To replay: the key is getting a switch away from the motoring mode. This is probably best achieved by removing motoring infrastructure (directly or by pricing). Then by providing or reallocating towards cycling infrastructure it becomes an alternative choice to public transport. OK for shorter trips for fitter folk but those are badly handled by public transport anyway.

If you remove motor traffic from town and city centres then you have no need to build facilities - cyclists and pedestrians will colonise the streets without the need for any white lines as seen in the Netherlands and as is happening in London post Congestion Charging. Interestingly though a Dutch study of ten cities and their cycling levels found that one of the reason cycling was low in e.g. Manchester was that the public transport provision was so good.:

• A high bicycle share (more than 30%) for Amsterdam, Eindhoven, Enschede and Copenhagen;
cities that never saw the arrival of a ‘bicycle use-consuming’ public transport
system and where bicycle traffic had always been a regular component of traffic policy:
‘Accepting the cyclist as a “normal” traffic participant with equal rights in the ’50s and
’60s has been (...) a crucial factor: the realisation of a motor car infrastructure is not at
the expense of the cyclist; the collective bicycle picture is fairly positive and especially
“rational”.’
• An average bicycle share (ca. 20%) for South-East Limburg and Hannover. Here, the rise
of the motor car coincided with a more manifest pro-car policy and a spatial structure
which was more in line with the motor car.
• A low bicycle share (ca. 10% or below) for Antwerp, Manchester and Basel. Here it is
especially the car-oriented traffic policy that explains matters, and the manifest influence
of an early, properly functioning public transport system (Manchester).
 

StuartG

slower but further
Location
SE London
Danish studies show that makes it more dangerous for cyclists with car turning into side roads to look for parking spaces.
Yes, yes I want London to be as dangerous as Copenhagen for bikes!

Get a grip. Or rather take a ride through Copenhagen. Are you more or less likely to be right/left hooked here or there? Ditto for being 'doored'.

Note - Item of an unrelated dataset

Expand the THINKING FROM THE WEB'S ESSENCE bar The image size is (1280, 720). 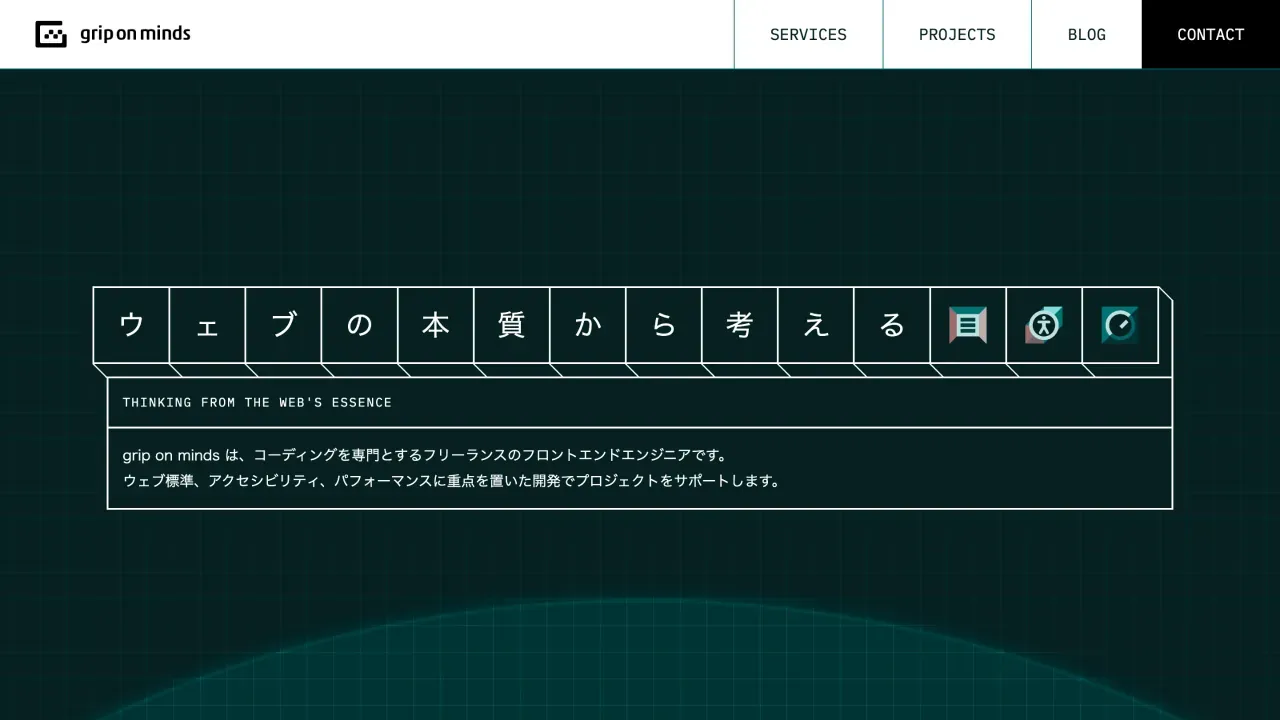pos(640,402)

Removing the destination (parking place) is an effective way of reducing both real and perceived risk. It also magically creates new free space for public transport and/or bikes. Space that is better utilised by both making for a better urban environment and ironically reducing journey times.
 

StuartG

slower but further
Location
SE London
If you remove motor traffic from town and city centres then you have no need to build facilities - cyclists and pedestrians will colonise the streets without the need for any white lines as seen in the Netherlands and as is happening in London post Congestion Charging.
It is not as simple as that.

If you reduce the number of cars but not their road space then they will travel faster and the speed differential kills. You need to manage that. Secondly because city streets are unbalanced this will speed traffic towards the bottlenecks. Pall Mall in London is an example. Four solid clogged lanes all day. If you want people to bike Pall Mall then you need to provide biking space. There is currently none but the pavements (covered in City of Westminster penalty notice signs). Reallocating and reserving space is probably the only solution there.

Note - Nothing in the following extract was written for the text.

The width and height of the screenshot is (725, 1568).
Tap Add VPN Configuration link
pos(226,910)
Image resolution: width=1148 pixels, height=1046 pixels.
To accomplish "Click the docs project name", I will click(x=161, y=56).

Cyclists need space. If they do not have it then they feel very unsafe. Its about vulnerability and scared people don't stay with cycling. How you create and preserve that space is tricky. Sometimes its dedicated cycle lanes, sometimes it is legislation or another way. Being dogmatic one way or another rather than responsive to the situation in hand is what we cyclists have suffered for too long.

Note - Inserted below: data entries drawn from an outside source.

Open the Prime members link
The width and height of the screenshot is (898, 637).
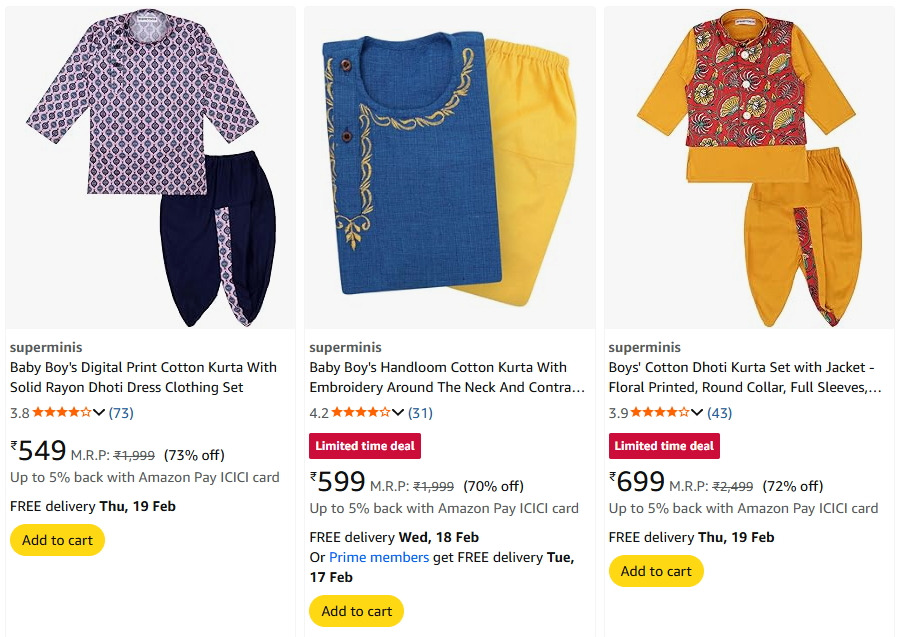pos(379,557)
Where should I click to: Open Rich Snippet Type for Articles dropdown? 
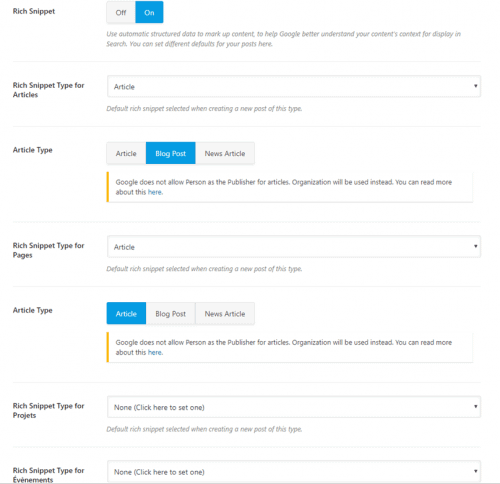tap(294, 86)
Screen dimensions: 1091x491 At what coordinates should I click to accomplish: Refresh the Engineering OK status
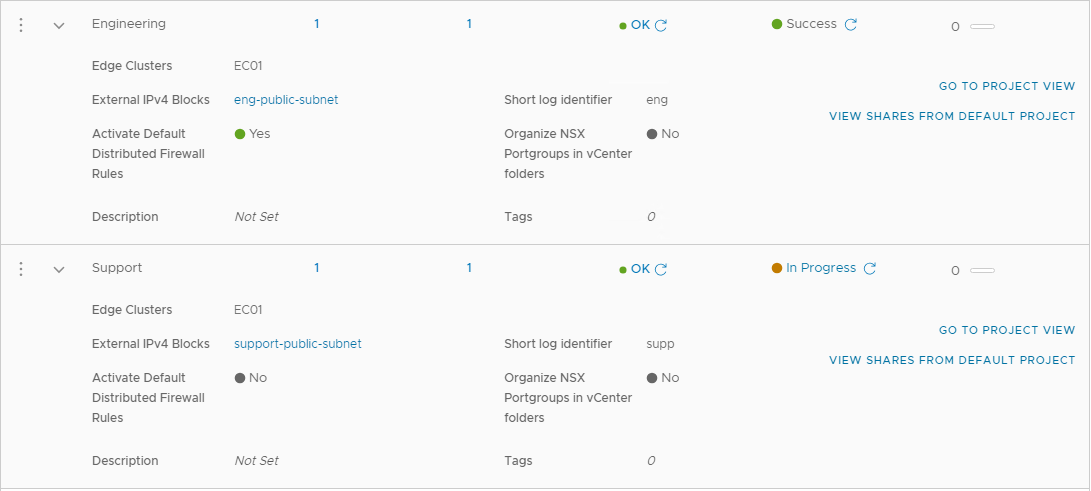(x=661, y=25)
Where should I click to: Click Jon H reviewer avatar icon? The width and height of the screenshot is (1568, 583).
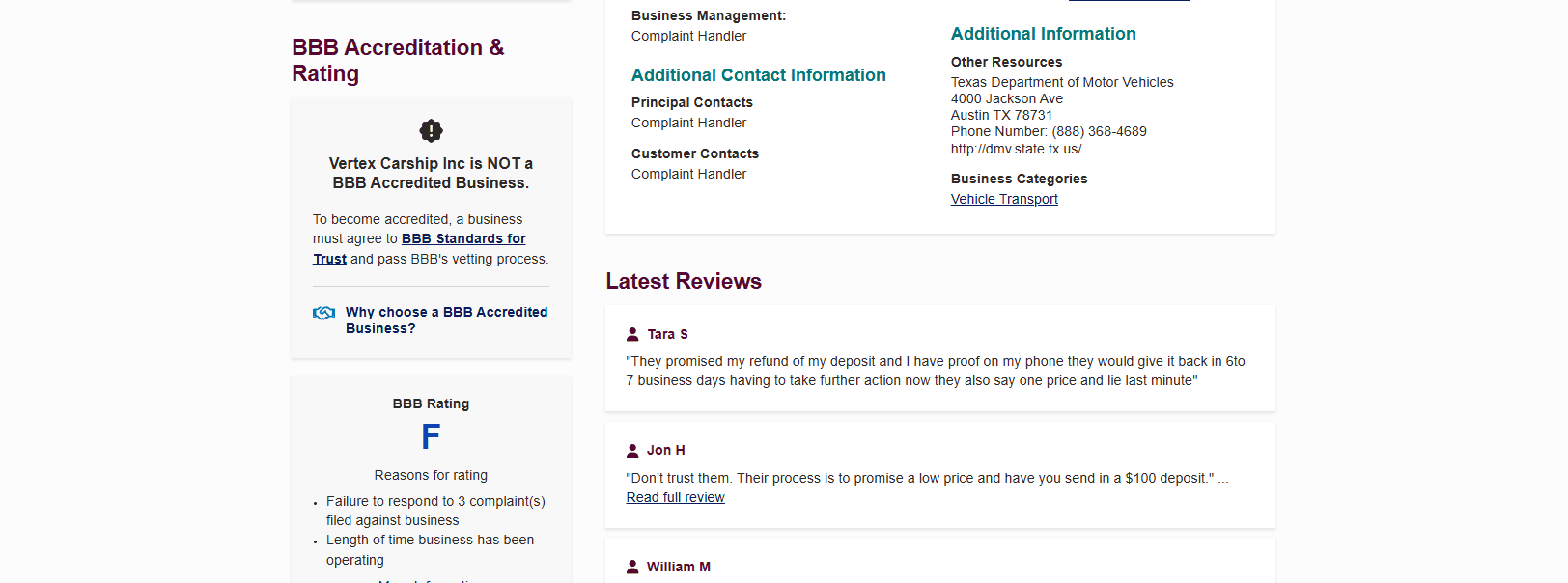(x=632, y=451)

So to return to kids. Remove car parking/stopping around schools. Provide secure cycle parking. Give a kid a prize if he cycles to school. Get the head to cycle to school. I bet that would change modal shift more than pushing Bikeability courses. Ironically (sorry its my favourite word) it may subsequently increase the demand for Bikeability.

Bikeability is more for people who have chosen to ride. We need to address those that haven't.